Pollinator enthusiasts and scientists have new online tools to identify native bees in the Pacific Northwest.

The publicly available “keys” resemble the field guides familiar to fans of fauna and flora but contain the extraordinary detail needed to identify bees, which are much harder to tell apart than plants, birds, mammals and reptiles, according to Jim Rivers of the Oregon State University College of Forestry.

“With birds for example, one characteristic can tell you whether it’s a California scrub-jay or a Steller’s jay,” said Rivers, who helped develop the keys. “Bees are not that way. Many species appear identical at first but are in fact distinguished by very small, nuanced differences.”

Oregon alone is home to more than 600 species of native bees. Bees and other animal pollinators enhance the reproduction of nearly 90% of the Earth’s flowering plants, including many food crops, and are an essential component of insect and plant biodiversity.

Bees are the standard bearer among pollinators because they’re usually present in the greatest numbers and because they’re the only pollinator group that feeds exclusively on nectar and pollen their entire life.

Rivers, Lincoln Best of the OSU College of Agricultural Sciences and the OSU Extension Service, Josh Dunlap of the Oregon Department of Agriculture, August Jackson of Mount Pisgah Arboretum in Eugene and Paul Williams of the Natural History Museum in London put together three separate ID keys: bee genera of the Pacific Northwest, and male and female species keys for the region’s bumblebees.

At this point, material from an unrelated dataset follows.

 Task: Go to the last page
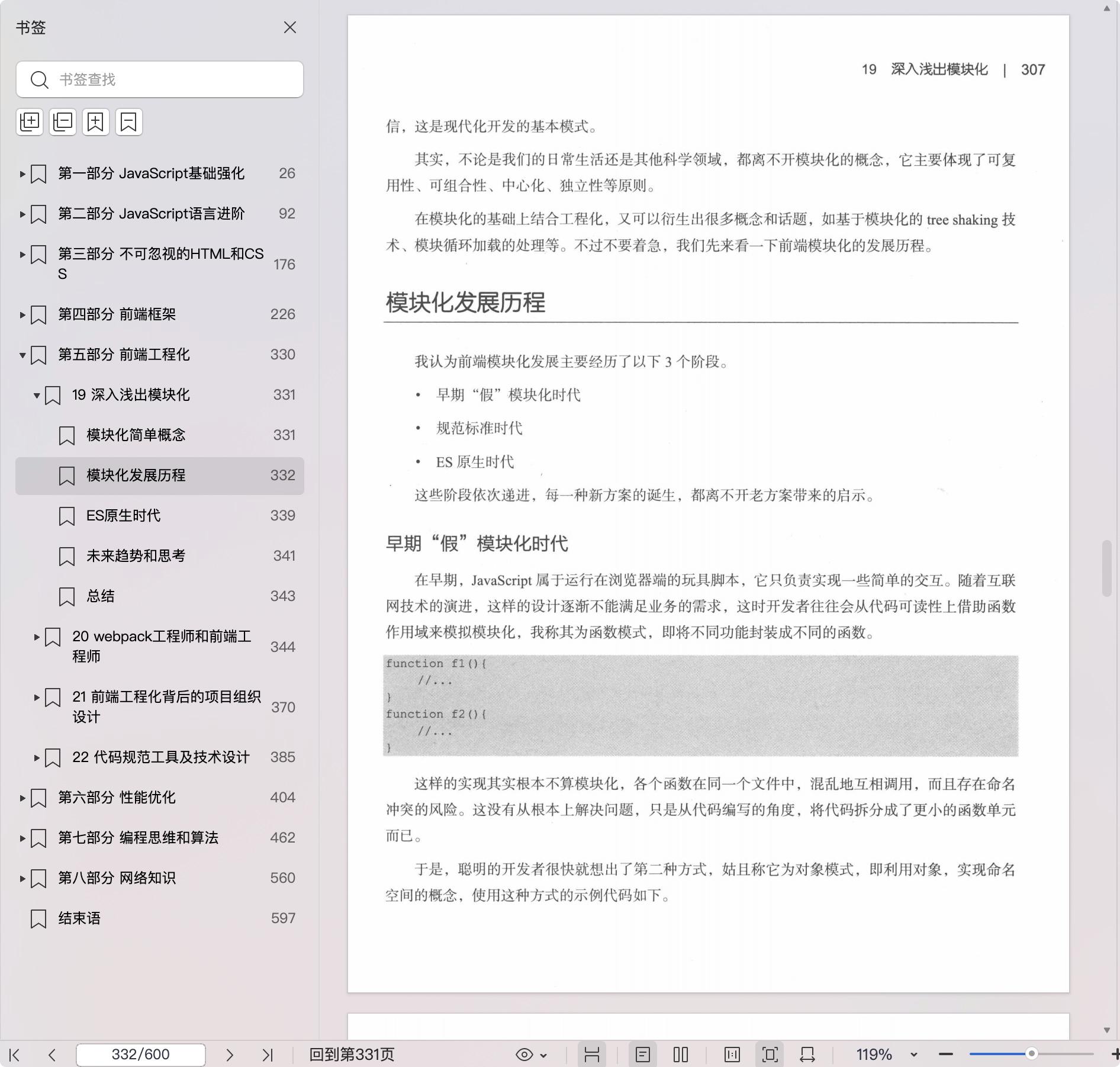268,1055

The keys, which took the collaborators about three years to assemble in a project funded by the College of Forestry’s Fish and Wildlife Habitat in Managed Forests program, are aimed at two primary target audiences: Scientists and land managers whose work involves bees, and bee enthusiasts among the general public.

“The small number of people who are really good at identifying bees don’t use keys – they just know the species inside and out because they spend so much time working with bee specimens,” Rivers said. “We’ve made our keys easy enough that the amateur can use them, and our expectation is that the keys will benefit all kinds of research projects in this part of the world.”

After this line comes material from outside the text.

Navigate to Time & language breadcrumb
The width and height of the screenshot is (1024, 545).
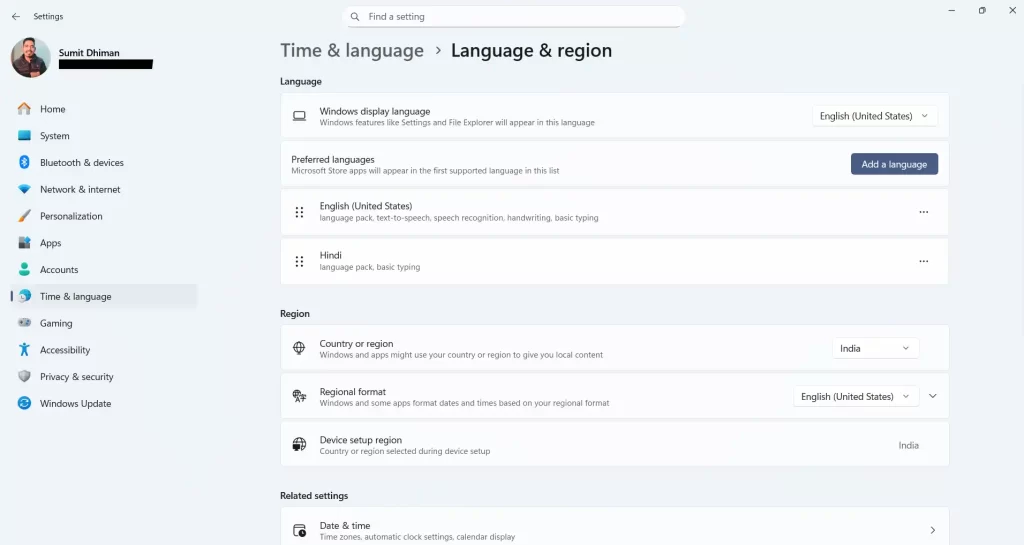(352, 51)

Rivers explained that in the Pacific Northwest, there are perhaps a half-dozen professional bee identification experts whose work is critical for moving forward any research project that depends on knowing for sure which bees are in a particular study area.

“And they’re all backlogged for months,” Rivers said. “It’s a big bottleneck in bee research when you have thousands of specimens you’re trying to ID and you have to wait for months before you can get the identification data you need to complete a project. With the keys, we can at least get one step closer to having the identifications we need in a timely manner.”

The keys are downloadable and printable but most easily used online, he said. The design uses hyperlinks to navigate users through a decision tree that walks them through what to look for in various parts of the bee anatomy in high-resolution detail.

“You work through a series of dichotomous questions until you can say yes, what I am looking at in my specimen matches what I see on the key,” Rivers said. “We got the best high-resolution images we could get for the different diagnostic characters so that the images match what you see in a specimen. That’s a big improvement over the idealized hand drawings that most traditional keys have, which can be challenging to use when trying to ID a real-world specimen.”